WIP: Current design subject to changes |
The epic groups the issues submitted about a new feature request that revolves around exposing from the the synapse API some basic statistics about projects. In the following the list of relevant tickets in the epic:
It is clear that there is the need for the platform to provide some statistics about the usage of the data within synapse: discussions around various aspects and statistics to gather and expose have been going on for several years.
There are different statistics that the synapse projects owner and administrators are currently interested in and different levels of understanding of what should be exposed by the API. In particular there are 3 main points of discussion that are related but need clarifications:
This is the main statistic that the users are currently looking for, it provides a way for project owners, funders and data contributor to monitor the interest over time in the datasets published in a particular project, which then reflects on the interest on the project itself and it is a metric of the value provided by the data in the project. This kind of data is related specifically to the usage of the platform by synapse users, since without being authenticated the downloads are not available. This is part of a generic category of statistics that relates to the entities and metadata that is stored in the backend and it's only a subset of aggregate statistic that can be exposed (e.g. number of projects, users, teams etc).

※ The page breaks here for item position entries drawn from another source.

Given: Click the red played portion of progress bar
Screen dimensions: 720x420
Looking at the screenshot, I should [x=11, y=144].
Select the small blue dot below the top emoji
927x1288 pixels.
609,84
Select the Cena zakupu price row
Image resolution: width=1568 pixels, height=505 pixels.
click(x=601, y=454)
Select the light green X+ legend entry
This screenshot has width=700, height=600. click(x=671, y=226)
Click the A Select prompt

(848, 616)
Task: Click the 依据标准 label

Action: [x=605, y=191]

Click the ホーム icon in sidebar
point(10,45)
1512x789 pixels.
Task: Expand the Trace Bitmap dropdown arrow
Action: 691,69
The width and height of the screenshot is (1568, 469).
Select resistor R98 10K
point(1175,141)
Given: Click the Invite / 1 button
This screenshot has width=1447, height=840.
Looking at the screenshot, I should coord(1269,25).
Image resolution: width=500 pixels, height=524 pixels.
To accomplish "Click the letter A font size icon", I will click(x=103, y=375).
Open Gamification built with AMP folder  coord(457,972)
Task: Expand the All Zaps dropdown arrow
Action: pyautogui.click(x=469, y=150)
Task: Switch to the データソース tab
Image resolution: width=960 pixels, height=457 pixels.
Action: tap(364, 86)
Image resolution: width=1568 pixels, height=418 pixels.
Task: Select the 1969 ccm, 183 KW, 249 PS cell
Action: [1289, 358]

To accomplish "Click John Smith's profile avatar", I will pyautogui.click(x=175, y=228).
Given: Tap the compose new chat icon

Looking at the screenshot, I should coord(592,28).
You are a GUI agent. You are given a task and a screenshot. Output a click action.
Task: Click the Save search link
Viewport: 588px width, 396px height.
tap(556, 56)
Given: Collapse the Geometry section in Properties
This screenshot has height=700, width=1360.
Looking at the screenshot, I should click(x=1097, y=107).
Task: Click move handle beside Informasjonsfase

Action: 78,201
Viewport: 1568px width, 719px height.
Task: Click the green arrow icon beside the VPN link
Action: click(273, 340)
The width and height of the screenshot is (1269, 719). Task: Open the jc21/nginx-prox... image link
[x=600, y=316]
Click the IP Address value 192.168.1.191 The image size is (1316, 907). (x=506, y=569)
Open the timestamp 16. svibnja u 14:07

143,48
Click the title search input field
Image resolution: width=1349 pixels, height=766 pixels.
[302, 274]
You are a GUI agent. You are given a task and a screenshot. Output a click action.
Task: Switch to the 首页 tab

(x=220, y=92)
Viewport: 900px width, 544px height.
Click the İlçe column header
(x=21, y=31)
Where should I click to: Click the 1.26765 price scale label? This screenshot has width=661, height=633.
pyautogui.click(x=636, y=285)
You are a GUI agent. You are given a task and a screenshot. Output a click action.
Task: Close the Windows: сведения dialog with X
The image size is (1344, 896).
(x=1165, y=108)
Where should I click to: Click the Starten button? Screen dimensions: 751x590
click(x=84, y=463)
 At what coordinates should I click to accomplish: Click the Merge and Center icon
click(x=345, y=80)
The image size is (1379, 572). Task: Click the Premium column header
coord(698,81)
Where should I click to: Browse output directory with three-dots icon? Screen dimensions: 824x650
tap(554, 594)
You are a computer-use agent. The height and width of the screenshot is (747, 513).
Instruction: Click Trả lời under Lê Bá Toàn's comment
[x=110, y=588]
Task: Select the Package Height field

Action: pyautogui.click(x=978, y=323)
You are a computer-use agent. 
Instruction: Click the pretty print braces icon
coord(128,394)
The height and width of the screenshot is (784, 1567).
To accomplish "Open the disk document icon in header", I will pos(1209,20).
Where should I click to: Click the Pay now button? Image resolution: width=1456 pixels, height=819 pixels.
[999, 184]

This metric is also an indicator to monitor the interest but it plays a different role and focuses on the general user activity over the synapse platform as a whole. While it might be an indicator for a specific project success it captures a different aspect that might span to different type of clients used to interface on the Synapse API and that include information about users that are not authenticated into synapse. For this particular aspect there are tools already integrated (E.g. google analytics) that collect analytics on the user interactions. Note however that this information is not currently available to the synapse users, nor setup in a way to produce information about specific projects pages, files, wikis etc.
Another aspect that came out and might seem related is the identification of when/what/why of potential data breaches (e.g. a dataset was released even though it was not supposed to). This relates to the audit trail of users activity in order to identify potential offenders. While this information is crucial it should not be exposed by the API, and a due process is in place in order to access this kind of data.
With this brief introduction in mind this document focuses on the main driving use case, that is:
There are several metrics that can be used in order to determine the usage and success of a project, among which:
Currently the statistics about a project are collected in various ways mostly through the Data Warehouse, using /wiki/spaces/DW/pages/796819457 of the data collected to run ad-hoc queries for aggregations as well as through dedicated clients (See Synapse Usage Report).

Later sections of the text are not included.